I have been stack with something which is perhaps just in front of my eyes but I just cannot get it. I have a sequence $(f_n)$ in $L^2(\mathbb R)$ which converges to $f$ in the $L^2$-topology. If I assume that $\int_{\mathbb R}f_n(x)dx=0$ for all $n$, then does it follow that $\int_{\mathbb R}f(x)dx=0$? Sorry if this too obvious.
Thanks for answer.
Math
On
Counterexample: Let $$f(x) = \frac{\operatorname{sgn}x}{1+|x|}.$$ Notice that $f$ is odd, and $f\in L^2\setminus L^1$. Then define $$f_n = \mathbb 1_{[-n,n]} f \in L^1\cup L^2.$$ and note that $f_n \to f$ in $L^2$. Finally, $\int f_n = 0$ for every $n$, but $|f|$ is not integrable, so $\int f$ does not exist.

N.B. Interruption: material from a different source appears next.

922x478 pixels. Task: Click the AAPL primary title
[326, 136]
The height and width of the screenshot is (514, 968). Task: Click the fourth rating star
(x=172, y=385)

Response to comment: If $xf_n$ converges in $L^2$, then it converges to $xf$. This is because $xf_n$ clearly converges to $xf$ in $L^2_\text{loc}$, say, which is a space with unique limits. Now define $\langle x\rangle^2 := 1+|x|^2$. Then simply by Holder's inequality,
$$\int |f| = \int\langle x\rangle|f| \frac{1}{\langle x\rangle}dx ≤ \left( \int \langle x\rangle^2|f|^2 dx\int \frac1{\langle x\rangle^2} dx\right)^{1/2} < \infty $$
so $f\in L^1$, and similarly
$$\int |f_n - f| \leq \left(\int \langle x\rangle^2 |f_n - f|^2 dx\int \frac1{\langle x\rangle^2}dx\right)^{1/2} \to 0$$
Hence, $$ \left|\int f_n - \int f\right| \leq \int |f_n - f| \to 0 $$ and $\int f = 0$.
Counterexample: suppose $f_n = \chi_{[0, 1]} - \frac{1}{n} \chi_{[1, n+1]}$. Then $f_n \to \chi_{[0, 1]}$ in $L^2(\mathbb{R})$. However, $\int_{\mathbb{R}} f_n(x)\,dx = 0$ for each $n$ while $\int_{\mathbb{R}} \chi_{[0,1]}(x)\,dx = 1$.